机构地区:[1]河北工程大学附属医院,邯郸056002

出  处:《中国细胞生物学学报》2017年第8期991-999,共9页Chinese Journal of Cell Biology

基  金:邯郸市科技局(批准号:1523108076-21)资助的课题~~

摘  要:自噬在保护脊髓神经元细胞氧化应激损伤中具有重要的作用。紫檀芪(pterostilbene,PTE)是具有抗氧化作用的天然植物的提取物,但其对神经元细胞的作用及其机制尚不清楚。该文采用CCK-8分析PTE对大鼠原代脊髓神经元细胞的细胞毒性;不同浓度PTE作用神经元细胞24 h和48 h,透射电镜和Western blot检测微管相关蛋白轻链3-II(microtubule-associated protein 1 light chain3-II,MAP1LC3-II)、Beclin-1和P62蛋白质水平并分析自噬水平。PTE处理H2O2作用下的神经元细胞24 h,Western blot检测LC3-II水平,GFP-LC3转染观察自噬的数量。2′,7′-二氯二氢荧光素乙酰乙酸(2′,7′-dichloro-djhydrofl uorescein diacetate,DCFDA)和Mito SOX染色分析细胞活性氧(reactive oxygen species,ROS)水平,自噬相关基因5(autophagy related gene 5,ATG5)si RNA转染分析自噬在其中的作用。结果显示,20μmmol/L PTE对于神经元细胞无细胞毒性,PTE作用下神经元细胞中LC3-II、Beclin-1蛋白质水平呈剂量依懒性升高,而P62则呈剂量依懒性下降(P<0.05)。PTE增加H2O2作用下的神经元细胞中LC3-II蛋白质水平(P<0.05),自噬体数量增加,PTE可提高神经元细胞中自噬体数量。PTE明显降低神经元细胞中ROS水平,但ATG5 si RNA转染抑制自噬后显著逆转PTE的保护作用。该研究结果提示,PTE可能通过提高氧化应激状态下的脊髓神经元细胞自噬水平来抑制细胞ROS的产生。Autophagy is an important self-adaptive mechanism by inhibiting ROS(reactive oxygen species) in primary spinal cord neurons. Pterostilbene, a natural plant extract, has an antioxidant effect; however whether pterostilbene could protect spinal cord neurons from oxidative stress remains unclear.

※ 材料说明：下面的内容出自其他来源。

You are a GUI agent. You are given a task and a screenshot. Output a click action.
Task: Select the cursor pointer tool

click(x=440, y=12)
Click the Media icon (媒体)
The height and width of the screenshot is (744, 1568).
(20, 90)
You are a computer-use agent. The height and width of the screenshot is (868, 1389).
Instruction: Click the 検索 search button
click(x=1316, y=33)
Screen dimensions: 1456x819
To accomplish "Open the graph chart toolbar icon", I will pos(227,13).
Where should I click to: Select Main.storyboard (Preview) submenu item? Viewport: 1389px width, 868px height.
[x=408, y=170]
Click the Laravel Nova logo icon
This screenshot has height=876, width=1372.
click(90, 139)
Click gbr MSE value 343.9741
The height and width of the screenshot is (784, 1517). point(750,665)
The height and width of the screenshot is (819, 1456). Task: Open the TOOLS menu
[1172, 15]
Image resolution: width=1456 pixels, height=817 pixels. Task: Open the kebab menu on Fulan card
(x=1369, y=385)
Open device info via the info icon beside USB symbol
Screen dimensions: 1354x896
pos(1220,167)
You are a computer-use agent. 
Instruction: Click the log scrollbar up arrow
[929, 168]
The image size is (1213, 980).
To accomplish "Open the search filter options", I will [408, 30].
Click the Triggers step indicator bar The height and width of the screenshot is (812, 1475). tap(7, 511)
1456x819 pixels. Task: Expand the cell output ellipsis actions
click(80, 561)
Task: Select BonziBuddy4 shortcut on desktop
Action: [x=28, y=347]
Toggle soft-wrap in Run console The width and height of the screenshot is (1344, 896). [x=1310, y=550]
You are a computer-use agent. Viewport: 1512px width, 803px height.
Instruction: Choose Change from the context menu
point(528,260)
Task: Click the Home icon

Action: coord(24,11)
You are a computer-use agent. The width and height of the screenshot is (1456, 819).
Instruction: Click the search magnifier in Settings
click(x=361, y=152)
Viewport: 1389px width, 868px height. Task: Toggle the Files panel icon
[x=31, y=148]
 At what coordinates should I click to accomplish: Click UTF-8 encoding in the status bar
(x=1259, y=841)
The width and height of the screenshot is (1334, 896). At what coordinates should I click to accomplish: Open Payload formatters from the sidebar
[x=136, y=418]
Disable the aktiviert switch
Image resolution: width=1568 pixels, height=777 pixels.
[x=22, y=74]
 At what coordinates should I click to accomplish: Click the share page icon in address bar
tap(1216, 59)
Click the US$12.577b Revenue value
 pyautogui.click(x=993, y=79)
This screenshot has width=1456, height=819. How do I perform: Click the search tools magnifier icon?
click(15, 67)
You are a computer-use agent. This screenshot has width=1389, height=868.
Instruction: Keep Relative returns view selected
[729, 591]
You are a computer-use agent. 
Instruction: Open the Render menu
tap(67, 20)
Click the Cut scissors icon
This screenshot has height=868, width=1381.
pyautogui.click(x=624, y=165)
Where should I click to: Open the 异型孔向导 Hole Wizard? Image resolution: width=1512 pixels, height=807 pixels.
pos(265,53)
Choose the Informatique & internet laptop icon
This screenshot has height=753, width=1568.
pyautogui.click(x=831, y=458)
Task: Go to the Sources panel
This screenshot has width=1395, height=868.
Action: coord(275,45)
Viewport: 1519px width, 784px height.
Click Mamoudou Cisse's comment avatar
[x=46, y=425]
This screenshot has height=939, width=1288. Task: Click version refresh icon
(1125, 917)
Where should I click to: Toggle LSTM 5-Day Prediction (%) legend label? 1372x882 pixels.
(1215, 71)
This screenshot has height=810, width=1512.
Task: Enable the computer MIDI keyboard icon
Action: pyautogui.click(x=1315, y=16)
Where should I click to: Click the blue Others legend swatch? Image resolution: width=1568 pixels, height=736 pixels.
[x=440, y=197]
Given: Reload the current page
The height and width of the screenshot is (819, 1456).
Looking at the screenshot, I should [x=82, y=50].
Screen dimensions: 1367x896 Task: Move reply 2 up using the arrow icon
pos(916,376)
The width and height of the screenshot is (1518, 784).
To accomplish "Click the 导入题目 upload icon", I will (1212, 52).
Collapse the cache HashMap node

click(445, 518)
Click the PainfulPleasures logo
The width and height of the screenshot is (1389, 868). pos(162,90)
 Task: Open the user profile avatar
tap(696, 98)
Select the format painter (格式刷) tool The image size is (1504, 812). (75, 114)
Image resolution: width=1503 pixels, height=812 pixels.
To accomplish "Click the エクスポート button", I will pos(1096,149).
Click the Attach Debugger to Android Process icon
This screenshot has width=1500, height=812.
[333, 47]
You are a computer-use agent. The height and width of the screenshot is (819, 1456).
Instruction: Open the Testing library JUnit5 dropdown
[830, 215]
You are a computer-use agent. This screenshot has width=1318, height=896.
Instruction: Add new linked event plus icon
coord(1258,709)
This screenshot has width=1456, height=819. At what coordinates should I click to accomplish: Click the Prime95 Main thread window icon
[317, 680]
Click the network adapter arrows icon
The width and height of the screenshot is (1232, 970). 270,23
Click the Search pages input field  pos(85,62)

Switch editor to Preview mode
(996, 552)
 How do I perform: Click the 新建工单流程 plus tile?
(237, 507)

In the present study, primary spinal cord neurons of Sprague Dawley rats were seperated and cultured. CCK-8 analysis was used to detect the cytotoxicity. Spinal cord neurons were treated with pterostilbene in different doses for 24 h and 48 h, then LC3-II,Beclin-1 and P62 levels were determined by Western blot and the autophagy level was determined by transmission electron microscope. Primary spinal cord neurons were treated with H2O2 and pterostilbene for 24 h, then LC3-II level was determined by Western blot and the number of autophagosomes by GFP-LC3 analysis. DCFDA and Mito SOX Red staining were used to detect the ROS production in cells, and ATG5 si RNA transfection was used to analyze the involvement of autophagy. The results showed that there was a dose-dependent change in the levels of LC3-II, Beclin-1 and P62, and increased autophagosome number were observed in the pterostilbene-treated neurons(P〈0.05). In addition, pterostilbene increased the level of LC3-II in cells treated with H2O2(P〈0.05), and GFPLC3 analysis demonstrated the increased number of autophagosomes in pterostilbene-treated cells. Compared with that in the cells treated with H2O2, pterostilbene signifi cantly inhibited the ROS production; however, ATG5 si RNA transfection signifi cantly reversed the protection of pterostilbene. These results indicate that pterostilbene inhibits the ROS production in spinal cord neurons by activating autophagy.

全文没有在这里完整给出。